Improvements over Baseline Model

If we compare with results from our baseline model in demo_measure_disparity.ipynb, we see that we have made a marked improvement to the maximum subgroup deviations on the test set:

[4]:
from tabulate import tabulate
print(
    tabulate(
        [
        ["Max Subgroup Deviation in Metric (%)","Original","New"],
        ["Brier Score (MSE)",19.9, 19.3],
        ["Subgroup FNR", 20.4, 10.9],
        ["Subgroup FPR",86.0, 62.3],
        ["Positivity Rate",44.9, 28.8],
        ],
        headers="firstrow",
        tablefmt='rounded_outline'
)
     )
╭────────────────────────────────────────┬────────────┬───────╮
│ Max Subgroup Deviation in Metric (%)   │   Original │   New │
├────────────────────────────────────────┼────────────┼───────┤
│ Brier Score (MSE)                      │       19.9 │  19.3 │
│ Subgroup FNR                           │       20.4 │  10.9 │
│ Subgroup FPR                           │       86   │  62.3 │
│ Positivity Rate                        │       44.9 │  28.8 │
╰────────────────────────────────────────┴────────────┴───────╯

In summary, our new model has a more equal false negative rate among groups than before, which was our goal.
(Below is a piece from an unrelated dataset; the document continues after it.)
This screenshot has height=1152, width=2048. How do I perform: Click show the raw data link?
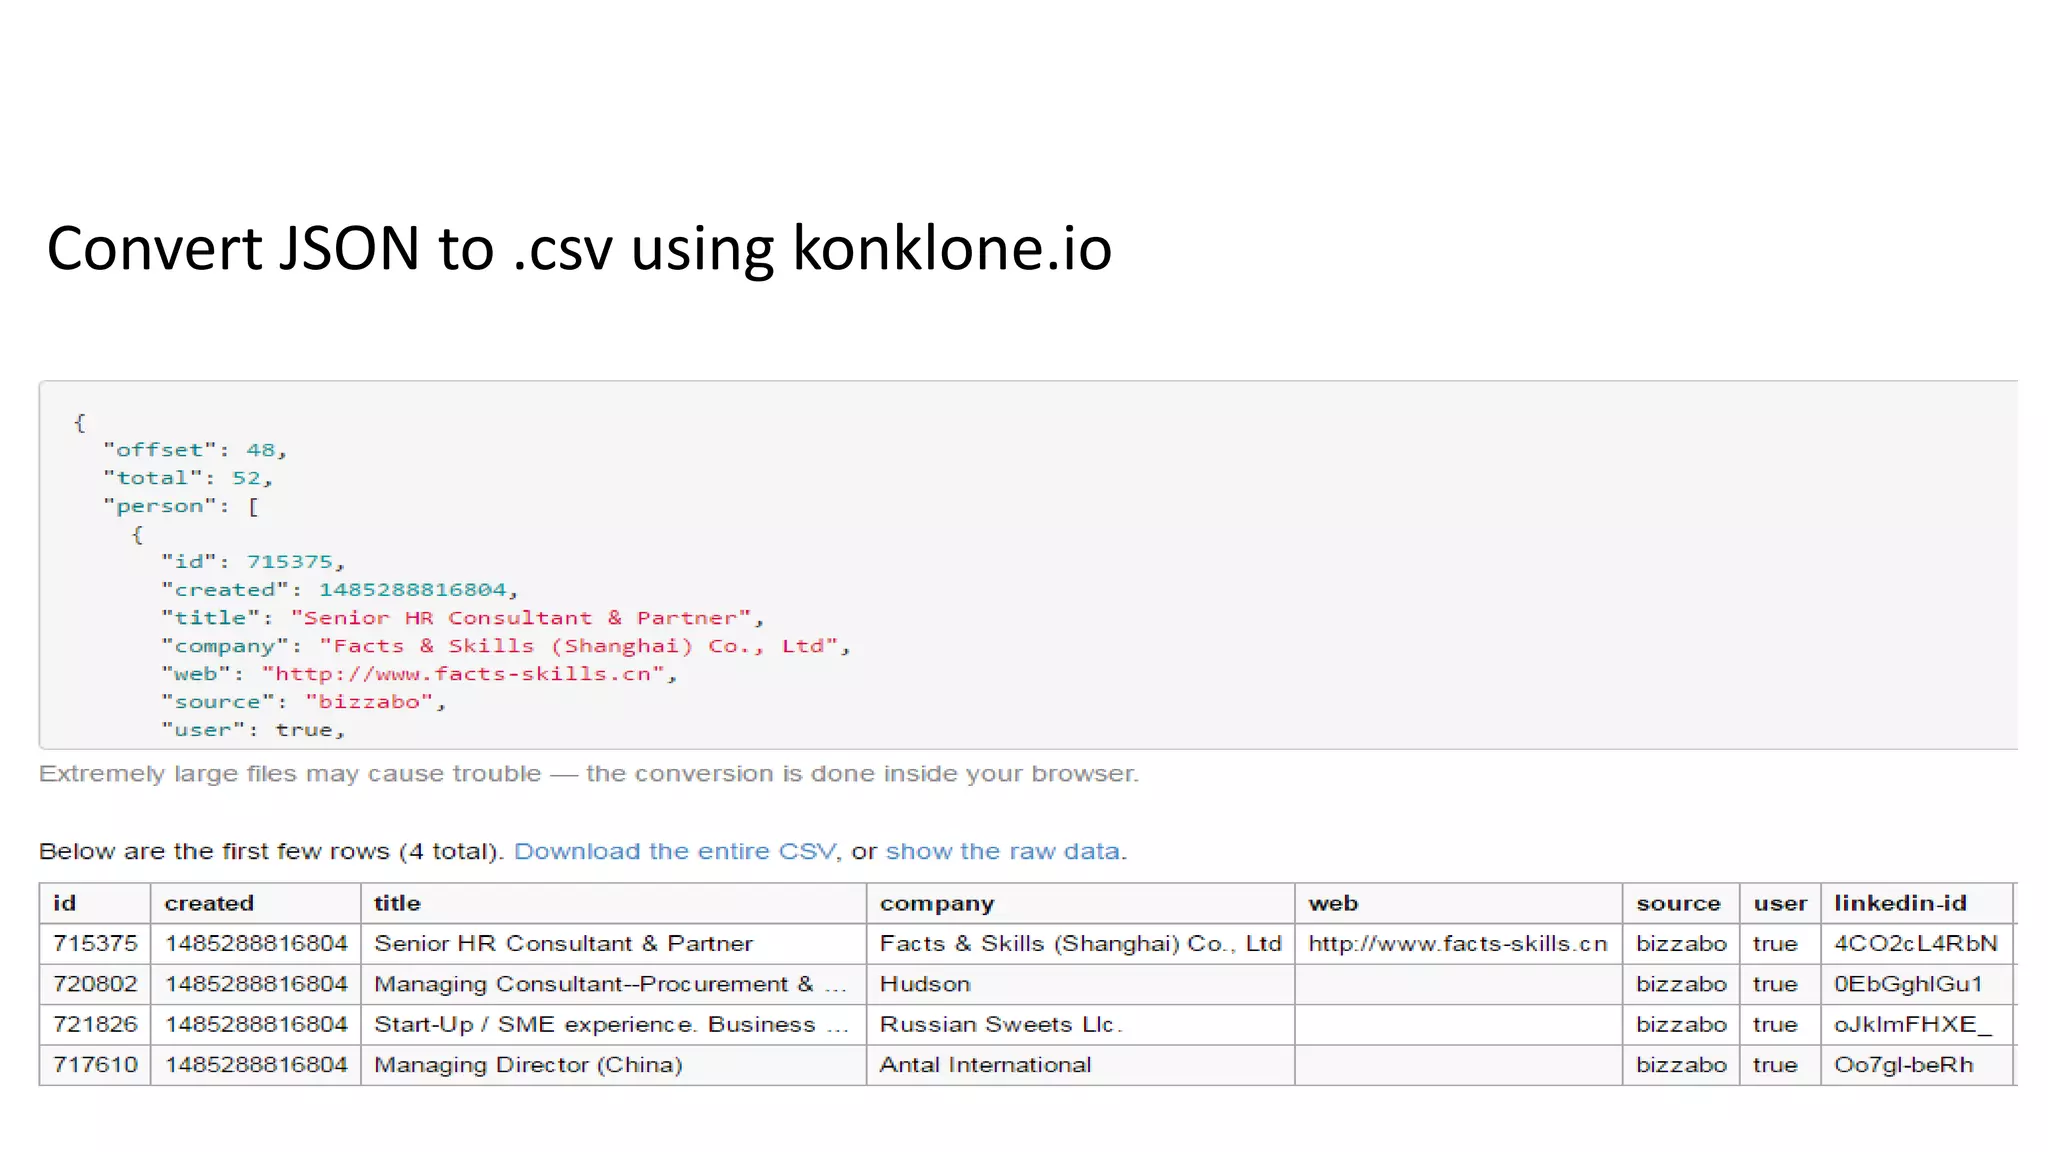coord(1002,851)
In addition, we see reductions in the false positive rate deviations and differences in positivity rates.

In terms of overall performance, we see a slight decrease, as we would also expect:

  • AUROC: 0.881 -> 0.859

  • AUPRC: 0.77 -> 0.74

By using the model visualization tools above, decision makers can decide whether this model, or another within the set, is a better fit to the use case, as needed.